[[ Data for this exercise, beginning ]]

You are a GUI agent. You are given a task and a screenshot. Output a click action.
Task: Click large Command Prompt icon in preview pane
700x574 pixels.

[[ Data for this exercise, end ]]
[[ Data for this exercise, beginning ]]

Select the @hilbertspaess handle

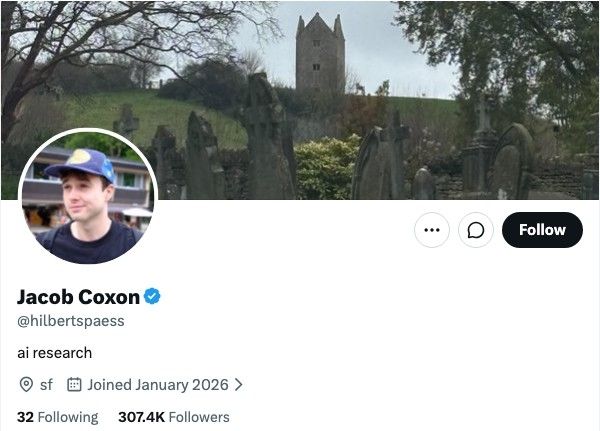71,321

[[ Data for this exercise, end ]]

| Task objective |
Repeat, exactly as they stand above, the lines from the line with "You are a GUI" to the line with "700x574 pixels.", both lines included.

| Your solution |
You are a GUI agent. You are given a task and a screenshot. Output a click action.
Task: Click large Command Prompt icon in preview pane
700x574 pixels.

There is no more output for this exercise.